Bei 84 Prozent der Sterbehilfefälle gab es einen gesundheitlichen Grund, meist eine Krebserkrankung (über 40 Prozent). Eine Schädigung des Nervensystems (Multiple Sklerose, ALS, Parkinson) folgt als nächsthäufige Erkrankung. Bei nur 2,8 Prozent der 20-64-Jährigen (11 Personen) war es eine Gemütsstörung und bei 0,8 Prozent (3 Personen) eine andere psychische Verhaltensstörung. Bei den Über-65-Jährigen waren es 4,5 Prozent bzw. 0,9 Prozent. Wenig erstaunlich lag das Alter der Meisten über 65 Jahren. Mit dem Alter steigt die Zahl der Menschen, die Sterbehilfe in Anspruch nahmen.

Höher Gebildete nehmen eher Sterbehilfe in Anspruch als Menschen nur mit Hauptschulabschluss, am ehesten die Menschen mit einem Hochschulabschluss, Frauen eher als Männer, Alleinlebende, in Institutionen Lebende oder Geschiedene eher als Zusammenlebende, Religionslose eher als Katholiken und Protestanten sowie Menschen aus wohlhabenderen Wohngegenden, je wohlhabender desto eher. Bei den Unter-64-Jährigen greifen weniger zur Sterbehilfe, die Kinder haben. Aber in höherem Alter lässt sich kein Unterschied mehr zu den Kinderlosen feststellen. Die Menschen in den Städten neigen eher zur Sterbehilfe.

Die Wissenschaftler schließen aus den Ergebnissen, dass die Kritiker nicht Recht haben, wenn sie vor einem Dammbruch warnen, weil zur Sterbehilfe vermehrt Menschen mit höherer Bildung und aus wohlhabenderen Wohngegenden neigen. Es dürfte aber eine Ungleichheit im Zugang geben. Zwar ist die Sterbehilfe für Mitglieder der Organisationen kostenlos, sie müssen aber einen jährlichen Mitgliederbeitrag zahlen, bei EXIT.ch beträgt dieser 45 Franken. Nichtmitglieder müssen hier einen höheren, einmaligen Beitrag von 900 Franken zahlen.

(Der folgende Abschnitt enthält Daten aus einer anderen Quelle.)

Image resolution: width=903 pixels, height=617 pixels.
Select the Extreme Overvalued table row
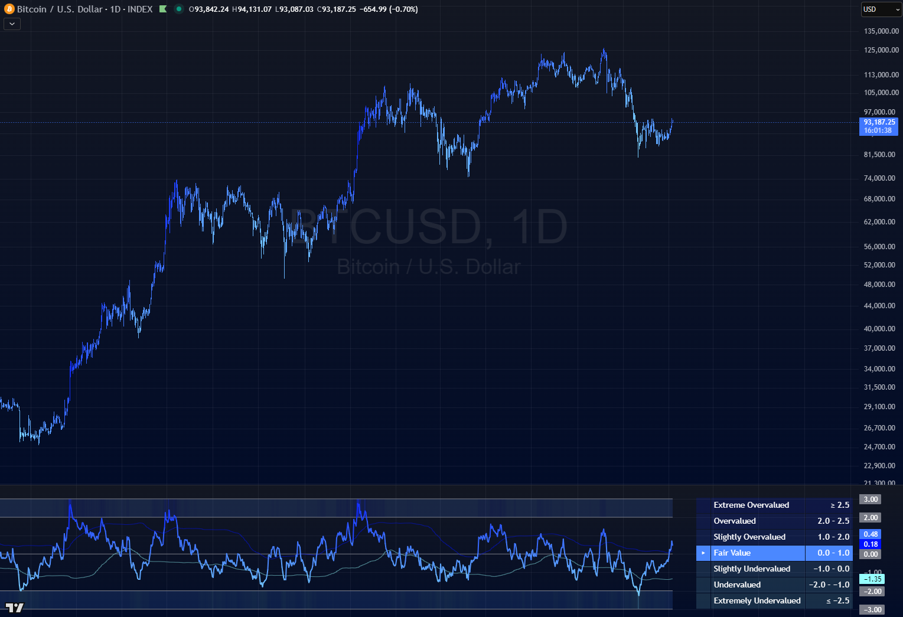(x=751, y=505)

Das sind wahrlich keine großen Summen, aber sie dürften eine kleine Schwelle ausmachen.

Besonders der katholische Glaube schütze vor Suizid und assistiertem Suizid, möglicherweise weil die soziale Integration höher oder die dogmatische Ablehnung stärker ist. Allerdings liefern, so die Wissenschaftler, Isolation und Einsamkeit bei den Alleinlebenden und Geschiedenen stärkere Gründe für den Suizid.

In 16 Prozent der Sterbehilfefälle wurde in der Sterbeurkunde keine zugrundeliegende Ursache genannt, obgleich die Organisationen sagen, sie würden nur denjenigen Hilfe gewähren, die an unheilbaren Krankheiten, nicht auszuhaltenden Schmerzen oder schweren Behinderungen leiden. Es könnte sein, dass die Zahl der Lebensmüden, die nicht an einer schweren Krankheit leiden, steigt.

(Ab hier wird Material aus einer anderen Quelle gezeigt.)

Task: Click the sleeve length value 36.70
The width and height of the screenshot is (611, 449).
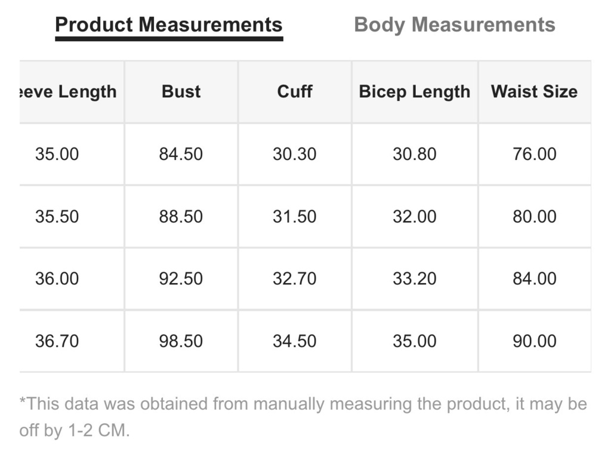Action: tap(57, 341)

Im Mai 2013 hatte der Europäische Gerichtshof für Menschenrechte eine Verletzung der Europäischen Menschenrechtskonvention (EMRK) durch die Schweiz festgestellt. Dabei ging es um eine 82-jährige Frau, die seit vielen Jahren Sterbehilfe erhalten wollte, obgleich sie nicht todkrank war. Ärzte hatten sich deswegen aus standesrechtlichen Gründen geweigert, ihr das Sterbemittel Natrium-Pentobarbital zu verschreiben.

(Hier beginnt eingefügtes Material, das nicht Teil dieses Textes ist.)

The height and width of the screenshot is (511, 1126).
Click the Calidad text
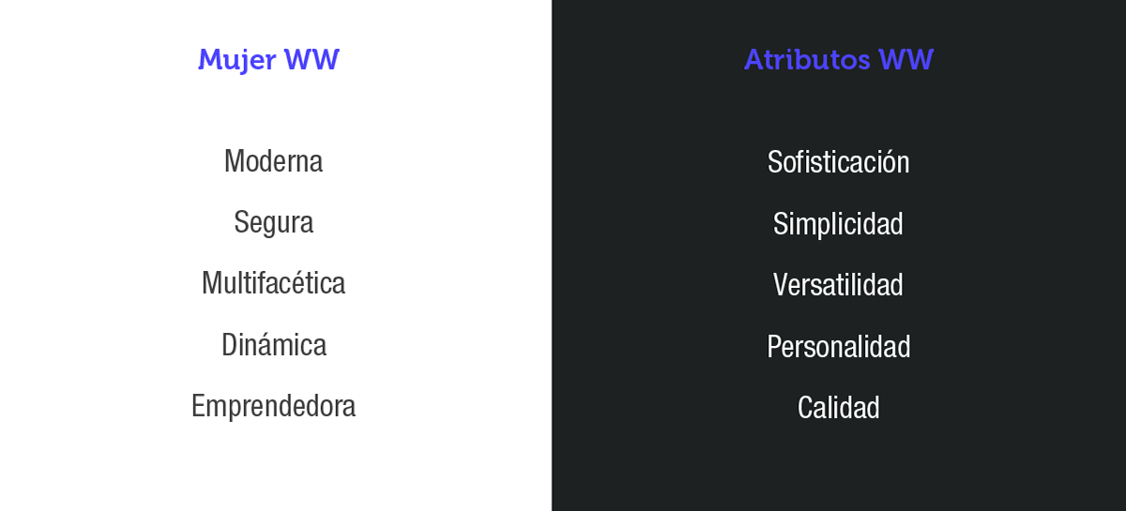[x=839, y=408]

Die Frau zog durch alle Instanzen, um ihr Recht auf die Entscheidung über die Art und den Zeitpunkt der Lebensbeendigung durchzusetzen, und wurde abgewiesen. Das EGMR erkannte zwar an, dass bei ihr Art.8 (Recht auf Achtung des Privat- und Familienlebens) der Europäischen Menschenrechtskonvention verletzt worden sei, aber nur aus dem Grund, weil die Schweiz es bislang versäumt habe, die Sterbehilfe klar und eindeutig zu regeln und sich nur auf Richtlinien nicht-staatlicher Organisationen beruft:

Der EGMR war der Ansicht, dass die Schweiz ihre positiven Verpflichtung verletzt hätte, klare Richtlinien für die Abgabe von Sodium Pentobarbital zu erlassen. Er stellte eine Verletzung von Artikel 8 EMRK fest. Das Urteil besagt allerdings nicht, dass Artikel 8 EMRK ein Recht auf Hilfe zur Selbsttötung beinhaltet.